While stipulating that such a condition is beyond the provisions of the Wild Life (Protection) Act 1972 and it is deemed an “undue favour extended to the lessees by choosing a soft non-competent authority”, the Commission has urged the MoEF to identify such officers, including the Minister concerned, responsible for stipulating such condition and initiate action against them.

It has suggested the immediate cessation of all mining activities, including transport, for all mining leases where there is no approval or clearance of the Standing Committee of NBWL, including those which fall within 10 km of eco-sensitive buffer zone.

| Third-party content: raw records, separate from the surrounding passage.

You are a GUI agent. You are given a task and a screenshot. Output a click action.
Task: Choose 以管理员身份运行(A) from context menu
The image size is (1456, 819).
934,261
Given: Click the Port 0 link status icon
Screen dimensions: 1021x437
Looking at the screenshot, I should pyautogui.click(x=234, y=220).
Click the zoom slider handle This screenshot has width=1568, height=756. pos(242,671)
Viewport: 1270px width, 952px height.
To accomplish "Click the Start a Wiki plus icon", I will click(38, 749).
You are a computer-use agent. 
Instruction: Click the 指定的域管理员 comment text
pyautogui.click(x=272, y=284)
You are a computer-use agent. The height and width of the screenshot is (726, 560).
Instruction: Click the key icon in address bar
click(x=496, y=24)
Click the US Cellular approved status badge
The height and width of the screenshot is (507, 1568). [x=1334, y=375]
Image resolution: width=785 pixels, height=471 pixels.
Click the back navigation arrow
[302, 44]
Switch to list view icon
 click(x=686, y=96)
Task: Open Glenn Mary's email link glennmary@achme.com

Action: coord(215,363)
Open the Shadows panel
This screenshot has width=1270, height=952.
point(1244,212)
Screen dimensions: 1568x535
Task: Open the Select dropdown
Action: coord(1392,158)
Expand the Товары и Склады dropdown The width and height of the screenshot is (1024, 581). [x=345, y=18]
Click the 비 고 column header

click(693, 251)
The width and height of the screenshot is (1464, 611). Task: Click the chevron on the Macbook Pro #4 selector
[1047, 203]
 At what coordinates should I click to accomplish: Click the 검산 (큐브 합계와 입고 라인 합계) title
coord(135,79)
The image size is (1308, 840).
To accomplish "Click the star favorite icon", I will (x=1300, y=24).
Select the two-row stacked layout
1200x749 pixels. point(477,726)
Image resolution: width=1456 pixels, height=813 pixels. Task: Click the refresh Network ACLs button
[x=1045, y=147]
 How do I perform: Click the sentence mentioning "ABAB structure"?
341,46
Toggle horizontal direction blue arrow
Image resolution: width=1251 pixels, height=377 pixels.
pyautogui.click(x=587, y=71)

Arraigning a range of agencies such as Department of Mines and Geology, Department of Environment, Goa State Pollution Control Board, Forest Department (all State Government departments), Indian Bureau of Mines, Regional Office of MoEF (Bangalore) and Biological Diversity Board (all Central Government departments), it says they have failed “collectively and individually to implement the conditions stipulated” in a plethora of environment-related laws and rules.

It also castigates the MoEF for its “total lack of coordination” among its three wings, that is, Environmental Clearance Section, Forest Conservation Section and Wildlife Section.

The Commission has pulled up the authorities for having sought unwarranted ‘legal opinion’ even on clear provisions of law in the various Acts. It says the Indian Bureau of Mines and the MoEF have increased production “without a proper justification purely on commercial grounds ignoring the impact of mining on protected areas, environment and eco-systems”.

LAW HIJACKED

The Shah Commission has expressed shock that in a public hearing arranged by the State Government for making representations regarding illegal mining before the Commission, most petitioners pleaded for continuing illegal mining or regularisation of illegal mining.

The presence of hired persons brought by the mine-owners in the public meeting is a signal that democracy is being misused, the Commission observes, saying: “If illegal mining are to be legalised, then what is the use of law?”

It assails the concerned departments of the State and Indian Bureau of Mines for their failure to control “illegal mining for the reasons best known to them” which, it surmised, “may be due to corruption”.

The Inquiry Commission warns aptly towards the end: “Commercial objectives of a few lease holders to earn more profits at the cost of society and natural resources should not be encouraged.”